Running GPU workload on Kubernetes offers a significant advantage because it enables developers to seamlessly schedule and run GPU-powered applications, and it simplifies the deployment and scaling of these workloads. With Kubernetes, workloads can be easily scaled up or down based on demand, while features like role-based access control (RBAC) provide isolation and multi-tenancy for secure, shared environments. Additionally, Kubernetes supports the creation of multi-cloud GPU clusters, allowing organizations to leverage GPU resources across different cloud providers with consistent orchestration and control.

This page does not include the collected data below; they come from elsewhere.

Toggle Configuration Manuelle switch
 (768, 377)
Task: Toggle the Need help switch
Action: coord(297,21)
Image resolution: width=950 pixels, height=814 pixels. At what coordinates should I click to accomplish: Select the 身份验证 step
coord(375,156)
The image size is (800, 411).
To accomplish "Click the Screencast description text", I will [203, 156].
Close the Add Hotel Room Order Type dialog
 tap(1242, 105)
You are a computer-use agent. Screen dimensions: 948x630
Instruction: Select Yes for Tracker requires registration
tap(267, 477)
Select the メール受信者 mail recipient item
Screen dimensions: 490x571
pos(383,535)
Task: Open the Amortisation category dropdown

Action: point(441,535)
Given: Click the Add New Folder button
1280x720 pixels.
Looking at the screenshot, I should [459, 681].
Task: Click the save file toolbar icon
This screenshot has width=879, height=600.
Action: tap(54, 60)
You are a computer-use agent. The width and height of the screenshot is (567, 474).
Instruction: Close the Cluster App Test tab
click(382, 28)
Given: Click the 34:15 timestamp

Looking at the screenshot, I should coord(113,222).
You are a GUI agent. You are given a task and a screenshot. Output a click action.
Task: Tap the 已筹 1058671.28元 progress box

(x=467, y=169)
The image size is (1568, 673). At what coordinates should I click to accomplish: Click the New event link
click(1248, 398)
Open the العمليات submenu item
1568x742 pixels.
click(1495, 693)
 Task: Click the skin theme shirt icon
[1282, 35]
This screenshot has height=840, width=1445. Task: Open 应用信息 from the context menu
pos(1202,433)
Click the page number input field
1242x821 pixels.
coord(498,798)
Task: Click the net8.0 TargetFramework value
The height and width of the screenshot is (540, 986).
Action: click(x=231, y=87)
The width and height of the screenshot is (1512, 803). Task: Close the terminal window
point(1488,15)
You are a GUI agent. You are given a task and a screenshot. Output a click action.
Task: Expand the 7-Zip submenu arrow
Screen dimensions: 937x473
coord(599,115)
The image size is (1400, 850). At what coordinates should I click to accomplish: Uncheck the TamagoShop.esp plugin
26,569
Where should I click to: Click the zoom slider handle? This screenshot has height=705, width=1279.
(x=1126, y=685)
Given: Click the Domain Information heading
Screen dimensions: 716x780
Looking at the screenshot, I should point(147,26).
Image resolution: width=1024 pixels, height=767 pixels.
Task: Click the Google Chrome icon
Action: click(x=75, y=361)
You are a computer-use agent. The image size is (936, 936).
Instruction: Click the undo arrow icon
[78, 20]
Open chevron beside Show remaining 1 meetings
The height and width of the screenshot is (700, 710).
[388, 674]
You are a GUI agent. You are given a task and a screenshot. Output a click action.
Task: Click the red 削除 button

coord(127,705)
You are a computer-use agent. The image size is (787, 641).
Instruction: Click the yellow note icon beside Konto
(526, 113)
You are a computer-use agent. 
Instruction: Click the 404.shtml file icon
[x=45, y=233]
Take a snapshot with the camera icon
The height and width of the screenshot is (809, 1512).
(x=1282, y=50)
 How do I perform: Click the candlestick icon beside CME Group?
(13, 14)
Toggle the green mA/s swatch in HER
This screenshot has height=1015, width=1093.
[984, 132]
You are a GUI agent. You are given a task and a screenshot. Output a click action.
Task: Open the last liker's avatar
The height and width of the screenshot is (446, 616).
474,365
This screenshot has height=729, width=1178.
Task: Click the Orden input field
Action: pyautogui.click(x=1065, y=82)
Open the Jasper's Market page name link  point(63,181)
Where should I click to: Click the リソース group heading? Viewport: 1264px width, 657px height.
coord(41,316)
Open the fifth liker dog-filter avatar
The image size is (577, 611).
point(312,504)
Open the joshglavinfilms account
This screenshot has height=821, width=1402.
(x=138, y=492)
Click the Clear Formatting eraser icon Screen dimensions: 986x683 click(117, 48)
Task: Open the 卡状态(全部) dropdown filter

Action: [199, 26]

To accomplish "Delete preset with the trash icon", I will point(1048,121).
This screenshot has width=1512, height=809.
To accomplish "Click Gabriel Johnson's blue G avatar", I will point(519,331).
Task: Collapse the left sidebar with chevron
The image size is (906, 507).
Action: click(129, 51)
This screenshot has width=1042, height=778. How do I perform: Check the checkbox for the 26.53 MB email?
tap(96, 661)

In this article, we’ll explore the GPU-Kubernetes integration stack in depth with the help of NVIDIA GPU Operator. From the host operating system to the Kubernetes control plane, we’ll peel back each layer to understand the components required to make GPUs work seamlessly within a Kubernetes environment. More importantly, we’ll uncover why each component matters and how they interact with one another.

How GPUs Are Integrated in Kubernetes Without a GPU Operator

Kubernetes excels at managing standard compute workloads, but orchestrating high-performance hardware like GPUs introduces unique challenges. Before diving into the GPU Operator, it’s important to understand the three foundational layers required to run GPU workloads in Kubernetes. Think of it as a recipe; each step must be correctly configured for the GPU to function seamlessly within the cluster.

Step 1: The Host Operating System

CUDA Toolkit Version

Everything begins at the host level. The NVIDIA device driver is the critical software that communicates directly with the GPU hardware. A key requirement here is version compatibility between the driver and the CUDA toolkit embedded in your container image. This compatibility matrix must be accurate; any mismatch can break GPU functionality.

Step 2: The Container Runtime (Docker, Containerd, CRI-O, RunC, etc.)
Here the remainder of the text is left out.